-- Start ITEMS --

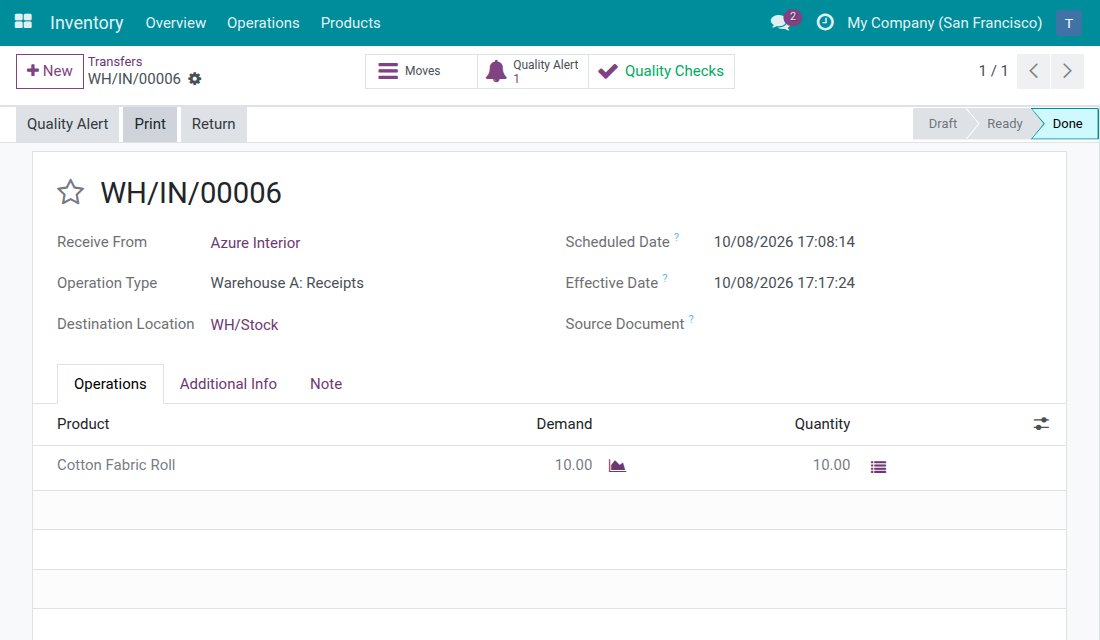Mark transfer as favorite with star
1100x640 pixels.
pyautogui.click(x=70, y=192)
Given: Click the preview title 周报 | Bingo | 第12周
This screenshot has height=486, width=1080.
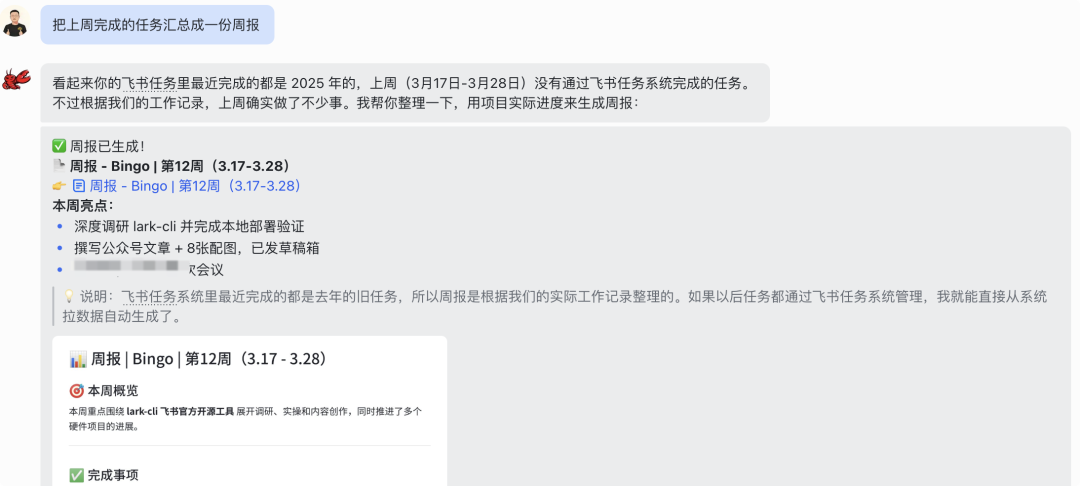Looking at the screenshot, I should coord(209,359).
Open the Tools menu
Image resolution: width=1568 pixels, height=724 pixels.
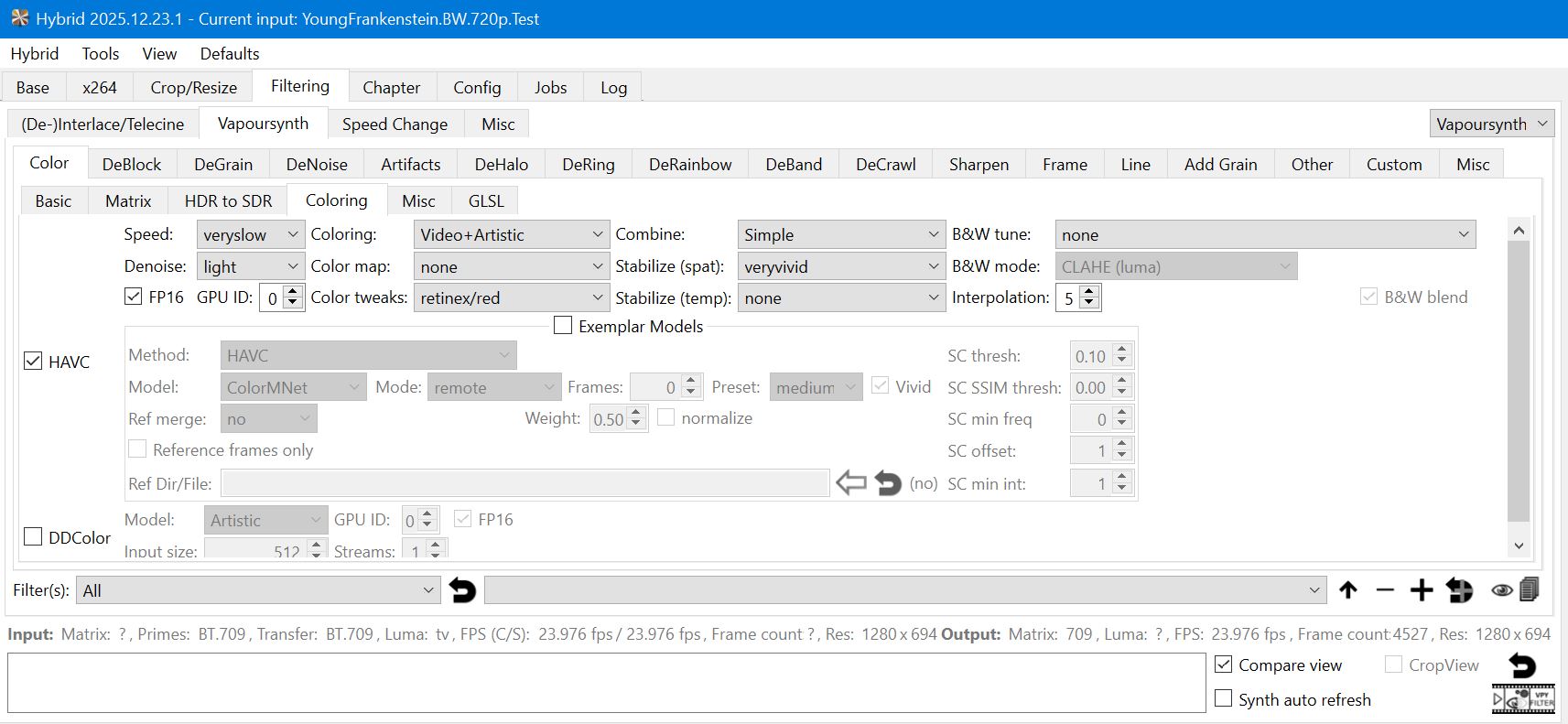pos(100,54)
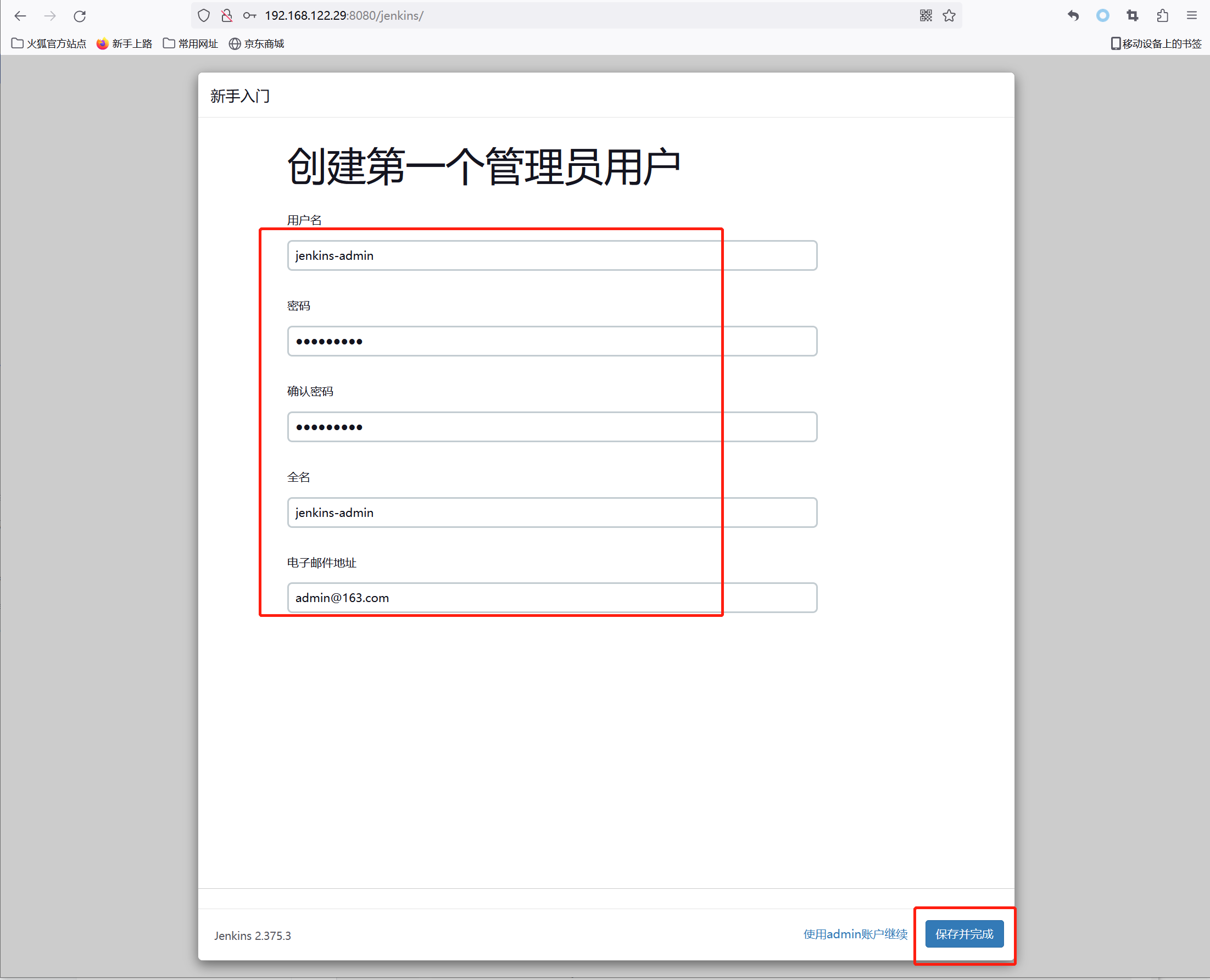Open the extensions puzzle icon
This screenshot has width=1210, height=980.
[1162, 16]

-- End ITEMS --

Rewrite the lines of the rows above, from the one containing "Open the Tools menu" through the last line, both ends included, as a Markdown table with the columns No. and Text. Put one numbered line per table entry, skip blank lines, and leave the pictures out.

| No. | Text |
|---|---|
| 1 | Open the Tools menu |
| 2 | Image resolution: width=1568 pixels, height=724 pixels. |
| 3 | pos(100,54) |
| 4 | Open the extensions puzzle icon |
| 5 | This screenshot has width=1210, height=980. |
| 6 | [1162, 16] |